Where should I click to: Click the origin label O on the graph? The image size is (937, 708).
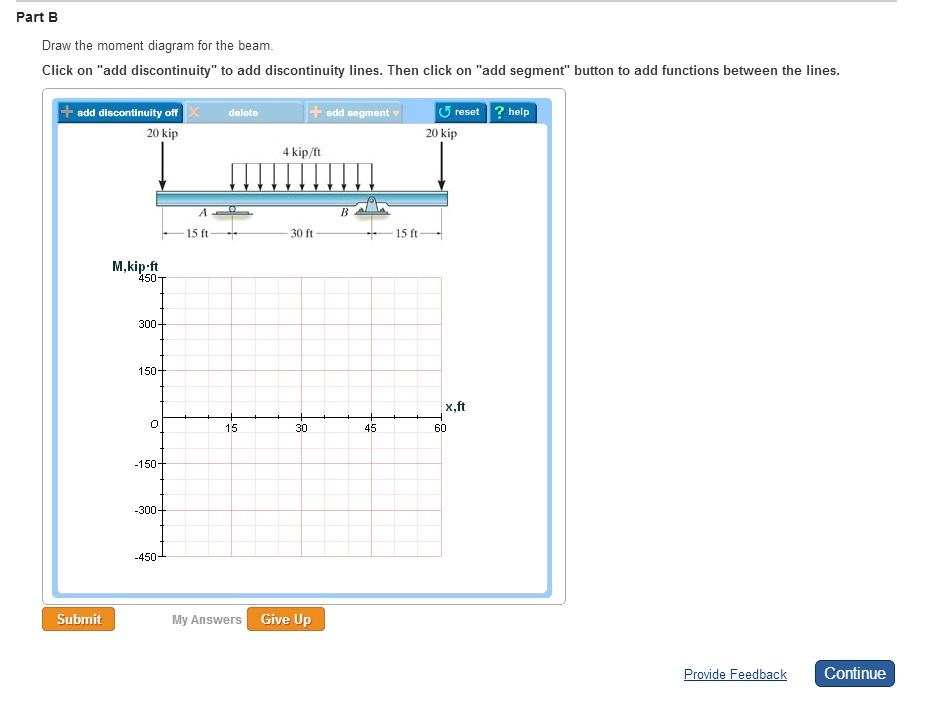point(155,424)
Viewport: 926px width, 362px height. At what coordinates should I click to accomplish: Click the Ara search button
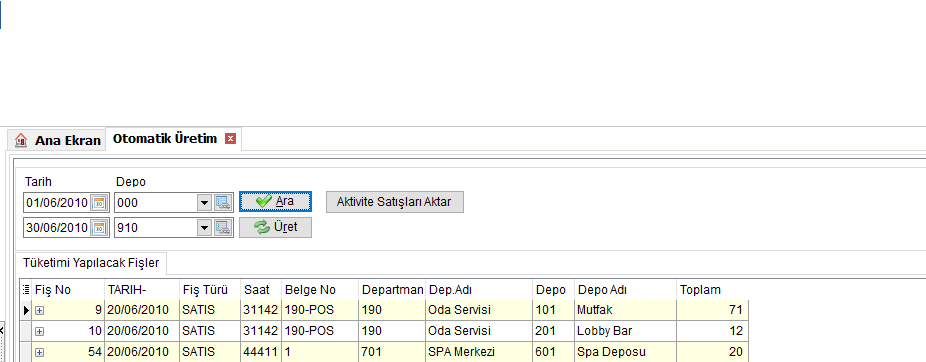pos(275,201)
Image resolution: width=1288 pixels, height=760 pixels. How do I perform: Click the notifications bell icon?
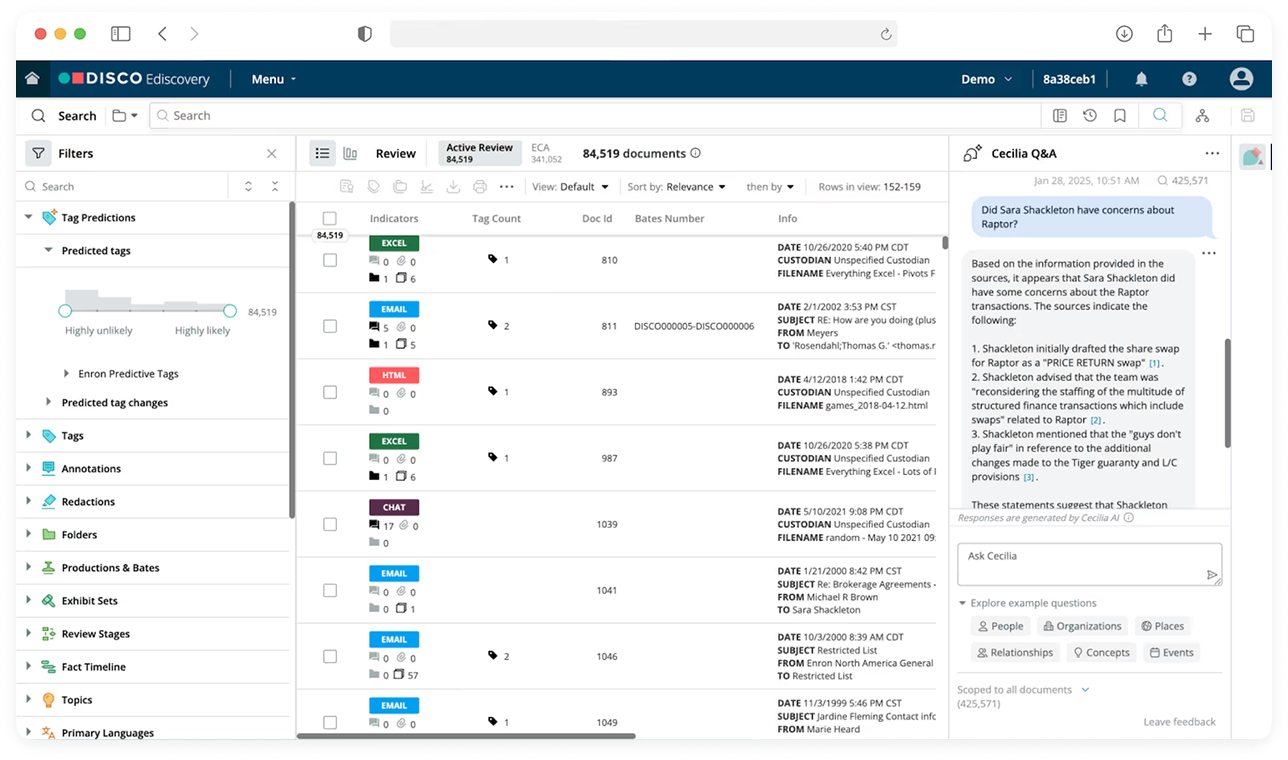point(1141,78)
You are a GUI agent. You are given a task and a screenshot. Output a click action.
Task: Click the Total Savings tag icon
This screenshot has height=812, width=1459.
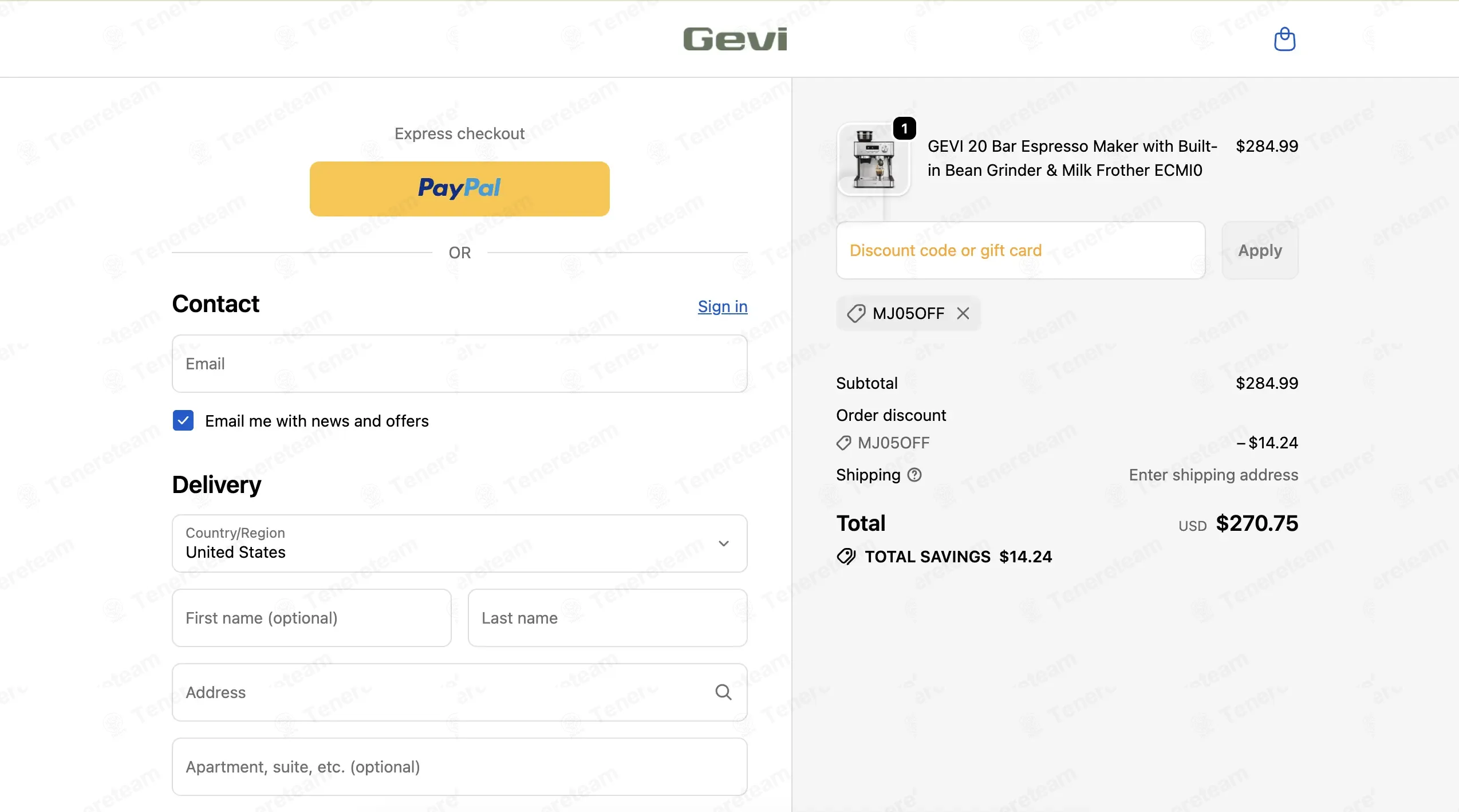(846, 557)
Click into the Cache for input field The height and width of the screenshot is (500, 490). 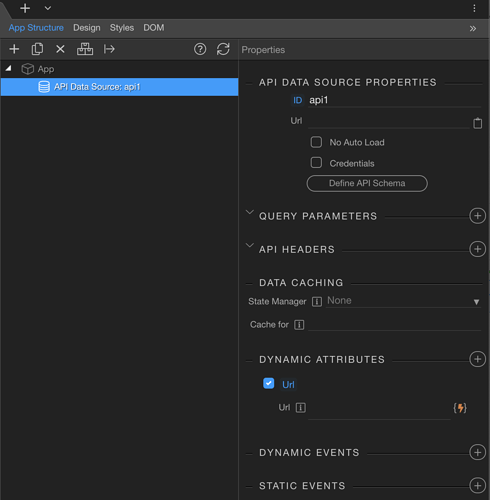coord(395,325)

* * * * * * * * *

Required work: Go back to the entries above and restate word for word every line from the first through the one that contains "You are a GUI", leaving the pictures behind.

Output for this task:
Where should I click to: Click the origin label O on the graph? The image size is (937, 708).
point(155,424)
Viewport: 926px width, 362px height. At what coordinates should I click to accomplish: Click the Ara search button
pos(275,201)
Image resolution: width=1288 pixels, height=760 pixels. How do I perform: Click the notifications bell icon?
point(1141,78)
You are a GUI agent. You are given a task and a screenshot. Output a click action.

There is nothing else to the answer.